An evaluation of transcriptome-based exon capture for frog phylogenomics across multiple scales of divergence (Class: Amphibia, Order: Anura)

Abstract Custom sequence capture experiments are becoming an efficient approach for gathering large sets of orthologous markers with targeted levels of informativeness in non-model organisms. Transcriptome-based exon capture utilizes transcript sequences to design capture probes, often with the aid of a reference genome to identify intron-exon boundaries and exclude shorter exons (< 200 bp). Here, we test an alternative approach that directly uses transcript sequences for probe design, which are often composed of multiple exons of varying lengths. Based on a selection of 1,260 orthologous transcripts, we conducted sequence captures across multiple phylogenetic scales for frogs, including species up to ~100 million years divergent from the focal group. After several conservative filtering steps, we recovered a large phylogenomic data set consisting of sequence alignments for 1,047 of the 1,260 transcriptome-based loci (~630,000 bp) and a large quantity of highly variable regions flanking the exons in transcripts (~70,000 bp).

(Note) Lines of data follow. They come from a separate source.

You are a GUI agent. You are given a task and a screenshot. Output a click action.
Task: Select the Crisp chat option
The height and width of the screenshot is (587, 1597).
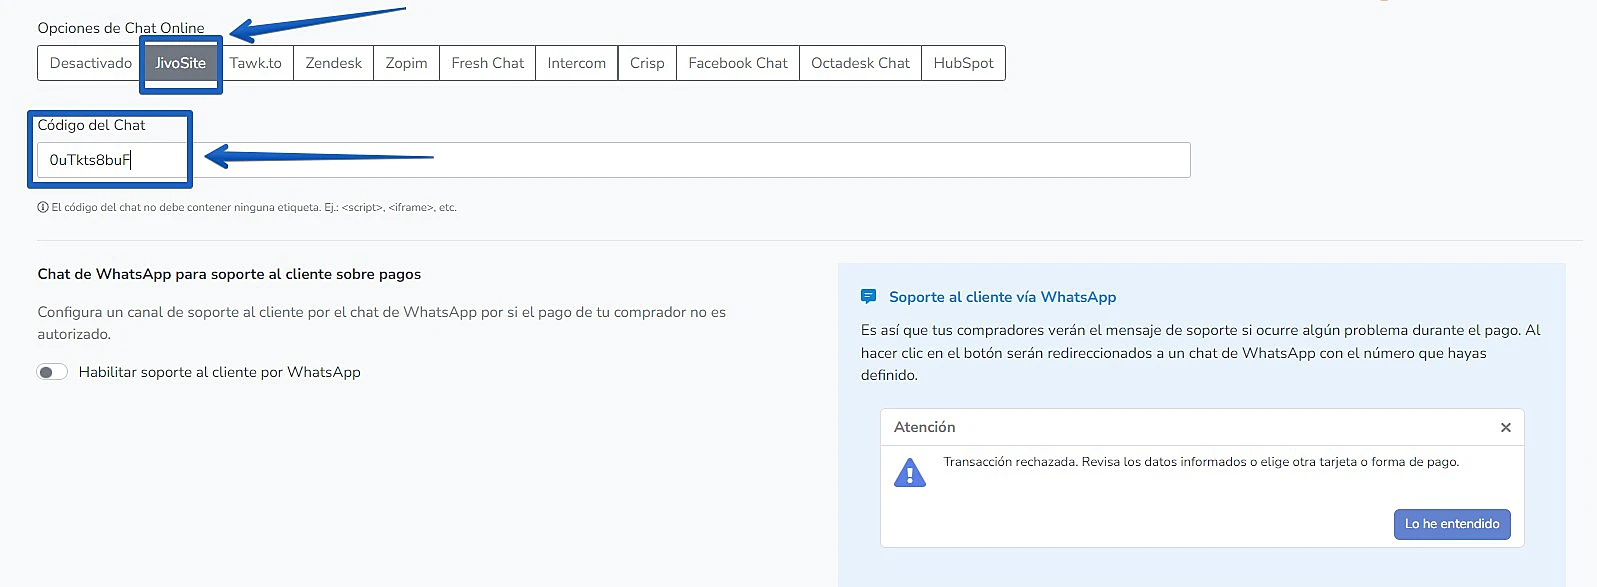pos(647,63)
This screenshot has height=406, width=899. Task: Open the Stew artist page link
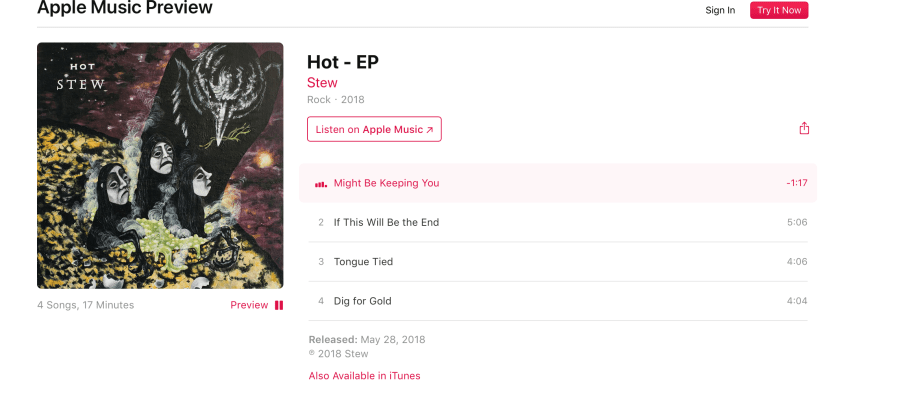322,83
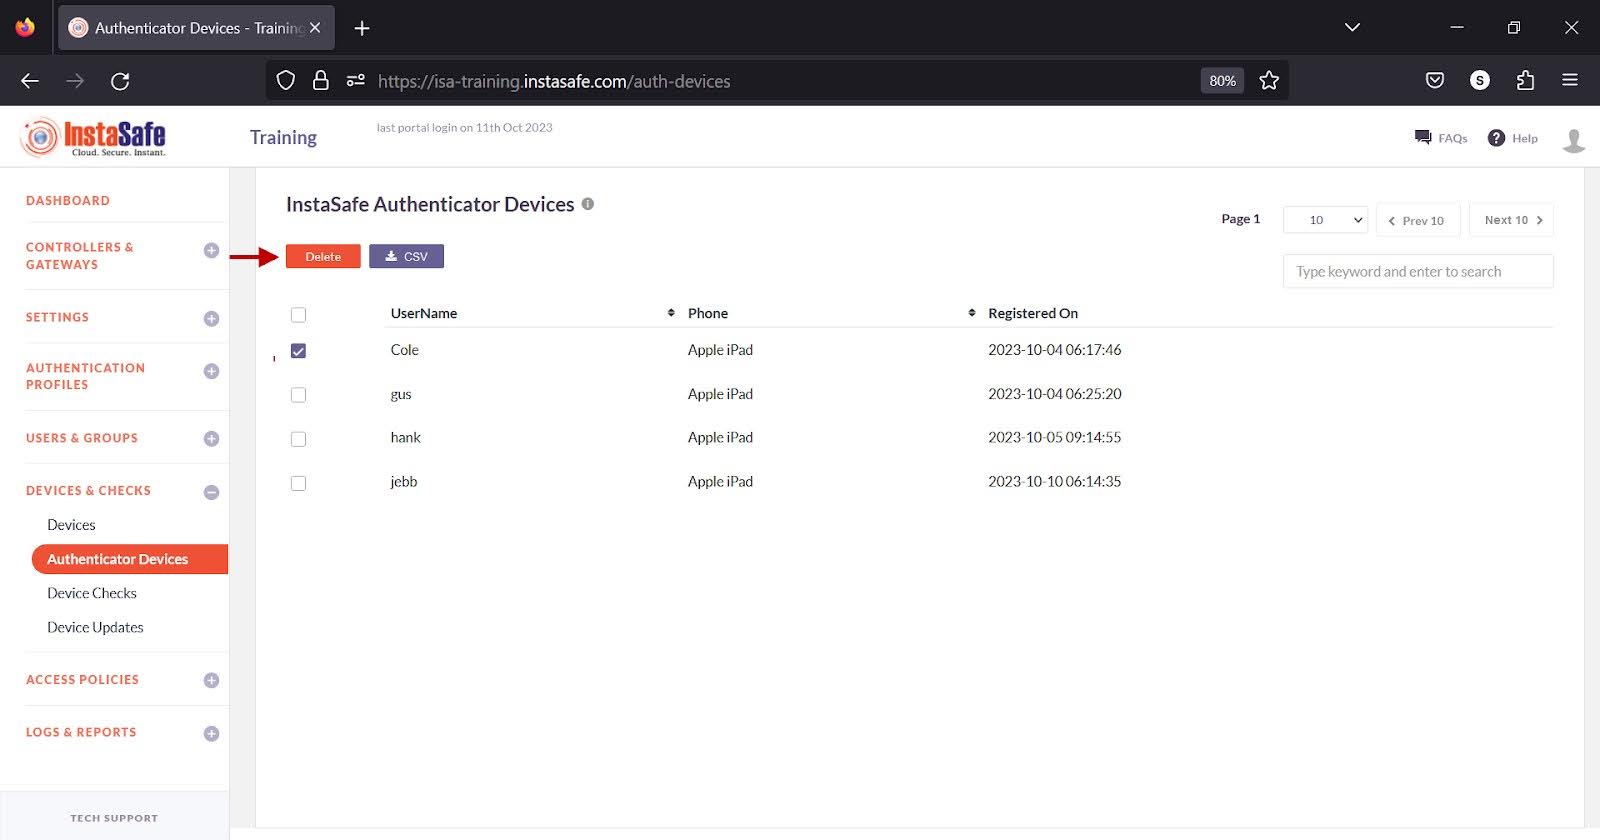This screenshot has width=1600, height=840.
Task: Open the user profile avatar
Action: pyautogui.click(x=1573, y=140)
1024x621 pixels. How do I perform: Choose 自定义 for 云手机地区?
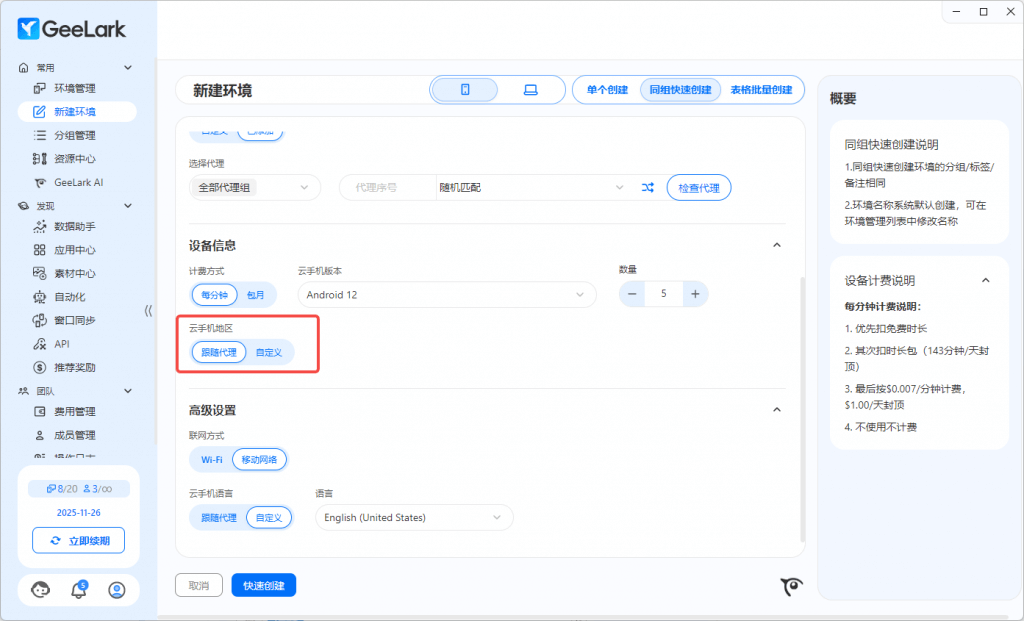coord(269,352)
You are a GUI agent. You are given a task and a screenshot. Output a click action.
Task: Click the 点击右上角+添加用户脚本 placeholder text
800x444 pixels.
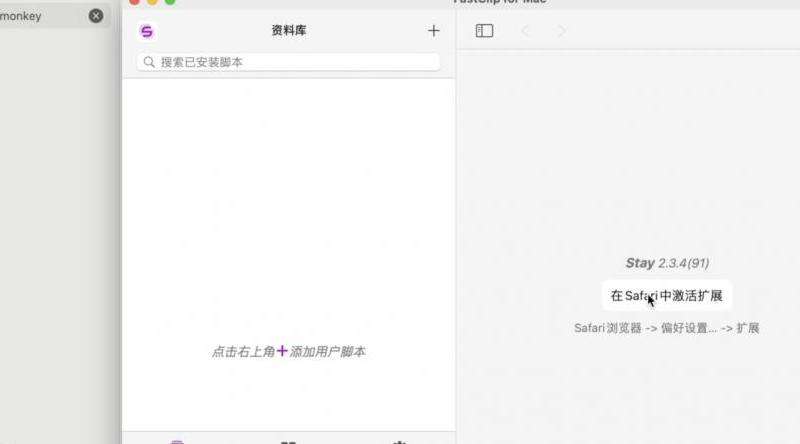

We recovered high numbers of both shorter (< 100 bp) and longer exons (> 200 bp), with no major reduction in coverage towards the ends of exons. We observed significant differences in the performance of blocking oligos for target enrichment and non-target depletion during captures, and observed differences in PCR duplication rates that can be attributed to the number of individuals pooled for capture reactions. We explicitly tested the effects of phylogenetic distance on capture sensitivity, specificity, and missing data, and provide a baseline estimate of expectations for these metrics based on nuclear pairwise differences among samples. We provide recommendations for transcriptome-based exon capture design based on our results, and describe multiple pipelines for data assembly and analysis.